Weights in brm

Thanks Martin - that does make sense. I think the confusion here is more a matter or terminology in what I mean when I say ‘does posterior_epred’ incorporate the weights. I’ve just got a simple example here to show what I mean, and in terms of what I intended the question to mean, I think the answer is yes:

library(tidyverse)
library(brms)

data <- tibble(score = c(rnorm(1000, 0, 1), c(rnorm(1000, 1, 1))),
               weights = c(rep(1, 1000), rep(2, 1000)))

formula <- score | weights(weights) ~ 1

fit_weights <- brm(formula = formula,
               family = gaussian(),
               data = data,
               control = list(adapt_delta = 0.95, max_treedepth  = 10),
               chains = 1,
               cores = 1,
               iter = 700,
               warmup = 200)

data2 <- tibble(score = c(rnorm(1000, 0, 1), c(rnorm(2000, 1, 1))))

formula2 <- score ~ 1

fit_weights2 <- brm(formula = formula2,
                   family = gaussian(),
                   data = data2,
                   control = list(adapt_delta = 0.95, max_treedepth  = 10),
                   chains = 1,
                   cores = 1,
                   iter = 700,
                   warmup = 200)

data3 <- tibble(score = c(rnorm(1000, 0, 1), c(rnorm(1000, 1, 1))))

formula2 <- score ~ 1

fit_weights3 <- brm(formula = formula2,
                    family = gaussian(),
                    data = data3,
                    control = list(adapt_delta = 0.95, max_treedepth  = 10),
                    chains = 1,
                    cores = 1,
                    iter = 700,
                    warmup = 200)

test1 <- posterior_epred(fit_weights, ndraws = 500)
test2 <- posterior_epred(fit_weights2, ndraws = 500)
test3 <- posterior_epred(fit_weights3, ndraws = 500)

mean(test1[ , ])
mean(test2[ , ])
mean(test3[ , ])

For model 1 I run a regression that is weighted so that certain respondents are weighted double the other respondents, and these people have higher scores.
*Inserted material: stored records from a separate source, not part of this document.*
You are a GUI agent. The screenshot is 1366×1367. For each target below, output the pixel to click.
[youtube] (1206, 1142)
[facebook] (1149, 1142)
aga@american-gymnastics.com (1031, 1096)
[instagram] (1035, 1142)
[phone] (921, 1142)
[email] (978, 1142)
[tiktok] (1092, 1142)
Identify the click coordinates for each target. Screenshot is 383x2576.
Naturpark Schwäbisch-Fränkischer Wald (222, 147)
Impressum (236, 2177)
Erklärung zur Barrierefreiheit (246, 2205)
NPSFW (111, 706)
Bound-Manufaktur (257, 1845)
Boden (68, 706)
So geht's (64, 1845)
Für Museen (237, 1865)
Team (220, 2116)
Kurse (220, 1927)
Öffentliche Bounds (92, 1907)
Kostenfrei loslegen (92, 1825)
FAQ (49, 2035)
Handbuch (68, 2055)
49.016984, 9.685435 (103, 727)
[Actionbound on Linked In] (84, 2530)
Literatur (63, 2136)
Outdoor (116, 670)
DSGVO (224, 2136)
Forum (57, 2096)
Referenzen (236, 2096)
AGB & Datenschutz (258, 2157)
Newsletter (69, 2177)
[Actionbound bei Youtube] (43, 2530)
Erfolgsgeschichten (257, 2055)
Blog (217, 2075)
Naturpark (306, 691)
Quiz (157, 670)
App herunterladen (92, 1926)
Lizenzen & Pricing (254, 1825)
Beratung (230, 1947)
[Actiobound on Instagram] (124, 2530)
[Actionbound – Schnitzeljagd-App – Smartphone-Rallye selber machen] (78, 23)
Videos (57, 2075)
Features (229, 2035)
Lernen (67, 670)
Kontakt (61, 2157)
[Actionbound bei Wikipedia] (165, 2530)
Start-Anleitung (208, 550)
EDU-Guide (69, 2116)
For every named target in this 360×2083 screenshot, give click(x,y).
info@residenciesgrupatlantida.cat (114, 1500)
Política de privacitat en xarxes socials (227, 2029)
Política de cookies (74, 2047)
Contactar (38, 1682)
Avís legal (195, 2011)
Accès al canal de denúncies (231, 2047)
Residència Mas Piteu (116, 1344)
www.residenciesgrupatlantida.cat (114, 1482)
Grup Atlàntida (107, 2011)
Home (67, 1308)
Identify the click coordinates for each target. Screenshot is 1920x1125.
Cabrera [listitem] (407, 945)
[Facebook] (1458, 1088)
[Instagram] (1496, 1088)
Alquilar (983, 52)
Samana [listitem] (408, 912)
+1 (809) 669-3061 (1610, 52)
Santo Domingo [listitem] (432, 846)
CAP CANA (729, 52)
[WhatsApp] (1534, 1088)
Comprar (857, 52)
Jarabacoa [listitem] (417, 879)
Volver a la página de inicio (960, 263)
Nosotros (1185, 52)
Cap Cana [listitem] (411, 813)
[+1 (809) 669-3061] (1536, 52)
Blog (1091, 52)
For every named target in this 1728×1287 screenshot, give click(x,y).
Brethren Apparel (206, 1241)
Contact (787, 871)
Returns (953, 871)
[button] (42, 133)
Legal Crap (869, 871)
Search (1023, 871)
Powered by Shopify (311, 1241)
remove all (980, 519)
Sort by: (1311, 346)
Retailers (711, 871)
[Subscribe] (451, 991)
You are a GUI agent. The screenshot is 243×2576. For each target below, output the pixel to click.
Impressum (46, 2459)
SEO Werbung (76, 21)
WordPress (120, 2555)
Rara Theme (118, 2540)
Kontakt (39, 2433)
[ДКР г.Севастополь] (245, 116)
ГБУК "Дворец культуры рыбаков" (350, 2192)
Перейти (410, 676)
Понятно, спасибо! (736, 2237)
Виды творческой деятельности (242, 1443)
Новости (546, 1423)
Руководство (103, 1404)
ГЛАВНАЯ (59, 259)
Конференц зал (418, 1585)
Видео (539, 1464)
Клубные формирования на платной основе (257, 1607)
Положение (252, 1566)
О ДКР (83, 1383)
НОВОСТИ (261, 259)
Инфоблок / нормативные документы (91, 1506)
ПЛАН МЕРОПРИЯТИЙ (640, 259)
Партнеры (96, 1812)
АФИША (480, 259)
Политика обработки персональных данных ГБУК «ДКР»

In model 2, I run the model simply with 2x the number of people in the weighted group, rather than weighting them. In model 3 I run it without weights or doubling the number of people. Then I run posterior epred on respondents from each of the models. Model 1 and Model 2 give the same posterior predictions, showing how the weights are incorporated into the posterior prediction of model 1. This is all that I meant. I think what you are suggesting Martin is essentially poststratification using the weights, which would work if I ran the model as usual but requested that the model include a term to give different scores to subgroups of individuals, whereas in the case of using weights I am requesting a single grand mean weighted by certain respondents. Not sure if what I’ve said has just added more confusion but it answers my original question!